Instructions for the task:
Nothing before the line containing "544x717 pixels." should appear; please restate that line and every later line word for word through the end of the listing.
*** Opening of Recorded data ***
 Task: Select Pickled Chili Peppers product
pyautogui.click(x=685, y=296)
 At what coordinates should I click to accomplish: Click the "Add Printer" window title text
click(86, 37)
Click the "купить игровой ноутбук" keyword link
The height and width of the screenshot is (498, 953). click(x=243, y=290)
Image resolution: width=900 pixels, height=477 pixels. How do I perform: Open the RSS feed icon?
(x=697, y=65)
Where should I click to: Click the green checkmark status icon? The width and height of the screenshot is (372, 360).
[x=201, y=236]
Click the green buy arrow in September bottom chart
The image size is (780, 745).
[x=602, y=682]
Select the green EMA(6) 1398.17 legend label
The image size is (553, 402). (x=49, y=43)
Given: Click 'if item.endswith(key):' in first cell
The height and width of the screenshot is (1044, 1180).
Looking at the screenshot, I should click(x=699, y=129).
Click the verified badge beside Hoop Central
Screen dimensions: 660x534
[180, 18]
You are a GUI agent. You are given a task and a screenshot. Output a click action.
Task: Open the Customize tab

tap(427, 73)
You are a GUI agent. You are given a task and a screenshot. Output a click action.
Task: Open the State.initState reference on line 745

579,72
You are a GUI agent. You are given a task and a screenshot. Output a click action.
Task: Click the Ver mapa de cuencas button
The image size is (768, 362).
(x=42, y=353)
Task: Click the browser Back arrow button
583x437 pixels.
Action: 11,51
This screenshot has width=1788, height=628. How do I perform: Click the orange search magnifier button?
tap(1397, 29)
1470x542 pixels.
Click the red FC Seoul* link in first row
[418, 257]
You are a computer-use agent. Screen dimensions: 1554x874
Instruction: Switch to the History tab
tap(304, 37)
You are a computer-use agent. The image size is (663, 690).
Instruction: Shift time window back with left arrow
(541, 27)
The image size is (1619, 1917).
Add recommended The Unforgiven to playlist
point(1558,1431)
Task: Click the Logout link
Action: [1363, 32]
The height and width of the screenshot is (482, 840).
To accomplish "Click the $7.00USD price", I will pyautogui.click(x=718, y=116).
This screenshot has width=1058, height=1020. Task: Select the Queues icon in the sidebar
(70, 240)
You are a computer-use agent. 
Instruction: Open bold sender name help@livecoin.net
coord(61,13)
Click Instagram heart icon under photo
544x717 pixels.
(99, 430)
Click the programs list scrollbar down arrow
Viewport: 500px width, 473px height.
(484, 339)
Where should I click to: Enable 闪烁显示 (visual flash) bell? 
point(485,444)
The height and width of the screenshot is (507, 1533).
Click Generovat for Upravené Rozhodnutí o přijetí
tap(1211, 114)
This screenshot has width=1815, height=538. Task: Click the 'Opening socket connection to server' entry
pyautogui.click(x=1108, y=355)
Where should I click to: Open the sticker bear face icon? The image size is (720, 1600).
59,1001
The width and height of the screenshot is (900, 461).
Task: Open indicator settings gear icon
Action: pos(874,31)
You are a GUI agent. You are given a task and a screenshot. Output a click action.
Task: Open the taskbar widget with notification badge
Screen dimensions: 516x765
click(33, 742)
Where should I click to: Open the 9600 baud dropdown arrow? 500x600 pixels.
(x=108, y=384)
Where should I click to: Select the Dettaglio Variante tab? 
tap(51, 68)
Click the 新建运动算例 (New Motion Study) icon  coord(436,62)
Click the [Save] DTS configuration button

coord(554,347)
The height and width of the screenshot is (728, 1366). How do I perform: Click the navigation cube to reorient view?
*** Close of Recorded data ***
The answer:
544x717 pixels.
(99, 430)
Click the programs list scrollbar down arrow
Viewport: 500px width, 473px height.
(484, 339)
Where should I click to: Enable 闪烁显示 (visual flash) bell? 
point(485,444)
The height and width of the screenshot is (507, 1533).
Click Generovat for Upravené Rozhodnutí o přijetí
tap(1211, 114)
This screenshot has width=1815, height=538. Task: Click the 'Opening socket connection to server' entry
pyautogui.click(x=1108, y=355)
Where should I click to: Open the sticker bear face icon? The image size is (720, 1600).
59,1001
The width and height of the screenshot is (900, 461).
Task: Open indicator settings gear icon
Action: pos(874,31)
You are a GUI agent. You are given a task and a screenshot. Output a click action.
Task: Open the taskbar widget with notification badge
Screen dimensions: 516x765
click(33, 742)
Where should I click to: Open the 9600 baud dropdown arrow? 500x600 pixels.
(x=108, y=384)
Where should I click to: Select the Dettaglio Variante tab? 
tap(51, 68)
Click the 新建运动算例 (New Motion Study) icon  coord(436,62)
Click the [Save] DTS configuration button

coord(554,347)
The height and width of the screenshot is (728, 1366). How do I perform: Click the navigation cube to reorient view?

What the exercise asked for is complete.